CBS recently fixed a vulnerability in its popular Sports application that could have exposed users to man-in-the-middle attacks and inadvertently leaked personal data. According to researchers, upon registration, users’ names, email addresses, account passwords, dates of birth, and zip codes were all sent over an unencrypted connection, in cleartext, to the app’s servers.

Both the Android and iOS versions of the app were guilty of poor encryption, according to researchers at Wandera, a mobile data security firm based in San Francisco who discovered the issue. The company’s threat intel team, led by Michael Covington, VP of Product, were poking around popular sports apps last month, monitoring spikes in mobile traffic when they came across the vulnerability. The discovery, which Wandera made on March 18, happened to coincide with perhaps the most popular time of the year that sports fans download and use the app, the March Madness NCAA basketball tournament. The service allows fans to track teams and scores, both on the app and on CBS’ website. It’s unclear exactly how many users have downloaded the app for iOS, but it has somewhere between five and 10 million installs on Android, according to Google’s Play marketplace.

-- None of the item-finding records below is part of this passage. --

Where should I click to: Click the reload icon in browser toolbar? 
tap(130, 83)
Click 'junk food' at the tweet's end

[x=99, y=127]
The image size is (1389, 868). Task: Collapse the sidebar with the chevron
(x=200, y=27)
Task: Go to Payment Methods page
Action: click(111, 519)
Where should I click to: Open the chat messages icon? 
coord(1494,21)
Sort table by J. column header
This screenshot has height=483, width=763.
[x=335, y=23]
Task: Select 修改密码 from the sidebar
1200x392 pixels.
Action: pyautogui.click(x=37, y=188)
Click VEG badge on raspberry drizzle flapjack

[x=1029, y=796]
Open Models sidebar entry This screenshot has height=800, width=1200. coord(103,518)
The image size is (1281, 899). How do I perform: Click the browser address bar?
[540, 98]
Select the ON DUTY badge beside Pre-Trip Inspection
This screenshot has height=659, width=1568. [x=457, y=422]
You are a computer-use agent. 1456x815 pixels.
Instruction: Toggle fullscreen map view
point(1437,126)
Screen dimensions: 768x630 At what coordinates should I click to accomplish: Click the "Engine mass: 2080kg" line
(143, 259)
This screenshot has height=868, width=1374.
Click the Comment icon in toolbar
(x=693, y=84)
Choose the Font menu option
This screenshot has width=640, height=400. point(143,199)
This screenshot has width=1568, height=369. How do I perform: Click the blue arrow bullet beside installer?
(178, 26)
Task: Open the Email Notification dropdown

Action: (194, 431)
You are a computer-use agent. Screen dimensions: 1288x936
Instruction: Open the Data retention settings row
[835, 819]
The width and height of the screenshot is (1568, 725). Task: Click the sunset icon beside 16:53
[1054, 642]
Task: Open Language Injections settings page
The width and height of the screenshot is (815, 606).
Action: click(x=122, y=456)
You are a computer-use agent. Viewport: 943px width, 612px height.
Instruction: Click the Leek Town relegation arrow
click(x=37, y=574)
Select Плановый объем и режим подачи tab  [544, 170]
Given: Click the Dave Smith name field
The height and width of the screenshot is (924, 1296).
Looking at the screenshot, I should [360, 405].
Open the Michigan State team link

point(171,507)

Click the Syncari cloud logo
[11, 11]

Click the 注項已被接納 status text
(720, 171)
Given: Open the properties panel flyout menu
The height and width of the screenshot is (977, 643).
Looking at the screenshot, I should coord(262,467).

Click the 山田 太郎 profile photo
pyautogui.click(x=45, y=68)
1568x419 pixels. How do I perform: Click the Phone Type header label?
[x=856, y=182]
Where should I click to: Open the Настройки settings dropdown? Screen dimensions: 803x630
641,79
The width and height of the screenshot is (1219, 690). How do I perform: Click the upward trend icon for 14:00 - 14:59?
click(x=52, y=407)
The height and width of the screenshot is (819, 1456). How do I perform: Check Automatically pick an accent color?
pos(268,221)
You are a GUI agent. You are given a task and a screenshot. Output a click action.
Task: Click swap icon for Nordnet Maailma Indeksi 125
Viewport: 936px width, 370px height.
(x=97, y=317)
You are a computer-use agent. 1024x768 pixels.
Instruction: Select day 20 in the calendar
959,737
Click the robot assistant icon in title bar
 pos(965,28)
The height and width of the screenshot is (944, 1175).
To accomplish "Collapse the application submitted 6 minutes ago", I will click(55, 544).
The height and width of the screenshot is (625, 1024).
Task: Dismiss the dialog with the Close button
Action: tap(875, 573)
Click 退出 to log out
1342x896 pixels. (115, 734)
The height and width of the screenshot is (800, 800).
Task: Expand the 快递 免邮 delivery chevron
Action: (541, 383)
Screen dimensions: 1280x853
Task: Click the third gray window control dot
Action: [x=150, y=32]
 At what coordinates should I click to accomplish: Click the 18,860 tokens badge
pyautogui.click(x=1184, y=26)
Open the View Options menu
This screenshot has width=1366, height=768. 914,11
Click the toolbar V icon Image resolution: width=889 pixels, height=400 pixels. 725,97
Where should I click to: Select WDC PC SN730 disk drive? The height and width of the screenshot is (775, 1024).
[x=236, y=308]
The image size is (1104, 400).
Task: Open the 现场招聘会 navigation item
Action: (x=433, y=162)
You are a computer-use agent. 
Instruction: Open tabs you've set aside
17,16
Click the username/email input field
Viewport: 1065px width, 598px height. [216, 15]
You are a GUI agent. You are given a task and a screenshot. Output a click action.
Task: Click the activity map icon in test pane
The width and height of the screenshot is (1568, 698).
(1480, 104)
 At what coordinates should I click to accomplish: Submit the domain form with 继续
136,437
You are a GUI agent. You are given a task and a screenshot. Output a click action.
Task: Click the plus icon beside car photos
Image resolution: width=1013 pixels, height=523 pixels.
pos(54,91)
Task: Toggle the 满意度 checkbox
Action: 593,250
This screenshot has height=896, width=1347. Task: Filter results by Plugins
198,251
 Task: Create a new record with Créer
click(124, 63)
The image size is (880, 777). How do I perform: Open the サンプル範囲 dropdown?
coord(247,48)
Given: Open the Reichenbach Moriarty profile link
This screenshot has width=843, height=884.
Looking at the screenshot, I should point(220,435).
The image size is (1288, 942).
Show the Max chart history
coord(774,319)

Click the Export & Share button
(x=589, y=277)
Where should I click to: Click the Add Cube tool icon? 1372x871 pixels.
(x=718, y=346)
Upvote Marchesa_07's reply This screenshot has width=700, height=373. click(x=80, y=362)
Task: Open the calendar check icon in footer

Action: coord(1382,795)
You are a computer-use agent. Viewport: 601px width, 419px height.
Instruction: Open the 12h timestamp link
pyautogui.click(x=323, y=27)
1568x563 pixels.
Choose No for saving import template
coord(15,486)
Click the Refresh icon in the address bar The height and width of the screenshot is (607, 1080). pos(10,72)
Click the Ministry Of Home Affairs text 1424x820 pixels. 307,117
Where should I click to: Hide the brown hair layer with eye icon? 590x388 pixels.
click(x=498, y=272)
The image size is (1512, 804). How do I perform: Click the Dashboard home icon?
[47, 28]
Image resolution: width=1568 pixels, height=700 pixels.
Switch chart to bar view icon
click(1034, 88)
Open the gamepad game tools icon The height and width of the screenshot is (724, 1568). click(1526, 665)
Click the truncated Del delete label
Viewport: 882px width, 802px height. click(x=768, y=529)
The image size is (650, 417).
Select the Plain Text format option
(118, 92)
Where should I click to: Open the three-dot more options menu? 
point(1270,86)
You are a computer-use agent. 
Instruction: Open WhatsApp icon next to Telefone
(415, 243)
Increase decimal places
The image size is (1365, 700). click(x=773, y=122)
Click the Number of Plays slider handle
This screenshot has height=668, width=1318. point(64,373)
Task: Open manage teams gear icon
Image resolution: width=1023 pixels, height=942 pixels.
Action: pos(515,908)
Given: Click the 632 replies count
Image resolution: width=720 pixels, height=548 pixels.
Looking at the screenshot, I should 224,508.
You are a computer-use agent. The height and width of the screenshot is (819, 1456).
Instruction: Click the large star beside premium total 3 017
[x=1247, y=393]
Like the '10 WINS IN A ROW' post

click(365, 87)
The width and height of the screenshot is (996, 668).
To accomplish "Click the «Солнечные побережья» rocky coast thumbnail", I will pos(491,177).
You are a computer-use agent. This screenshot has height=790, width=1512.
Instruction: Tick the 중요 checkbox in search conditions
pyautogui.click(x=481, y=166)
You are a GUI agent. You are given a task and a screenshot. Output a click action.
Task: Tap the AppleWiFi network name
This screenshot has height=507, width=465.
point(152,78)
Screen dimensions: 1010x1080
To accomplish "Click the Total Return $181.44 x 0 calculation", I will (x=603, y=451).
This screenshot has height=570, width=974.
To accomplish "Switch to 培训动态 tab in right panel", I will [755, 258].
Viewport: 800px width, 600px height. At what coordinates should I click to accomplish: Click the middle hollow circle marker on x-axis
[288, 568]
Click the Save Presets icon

“Instead of developing mobile properties with the same security development lifecycle that is used for other aspects of their infrastructure, we are seeing developers push out code that clearly was not tested for the most basic of vulnerabilities,” Covington told Threatpost.

 

CBSSports.com suffered from a similar vulnerability as it failed to encrypt users data, but only transmitted users’ email addresses and passwords in cleartext. Another portion of the site, a “Forgot User ID or password” section where users can reset their passwords leaked users’ email addresses. According to Covington, the issue with CBS Sports stemmed from a lack of HTTPS, something CBS addressed after Wandera reached out and disclosed the issue. “As more companies begin to offer services for mobile platforms, we are seeing time-to-market take precedence over security best practices,” Covington told Threatpost Monday, “Instead of developing mobile properties with the the same security development lifecycle that is used for other aspects of their infrastructure, we are seeing developers push out code that clearly was not tested for the most basic of vulnerabilities.” “What is particularly alarming about this practice is that we are seeing it from companies of all sizes.  The CBS Sports app is one of the top news and sports apps in the US market and this vulnerability impacted a large number of users who simply wanted to participate in a major sporting event.”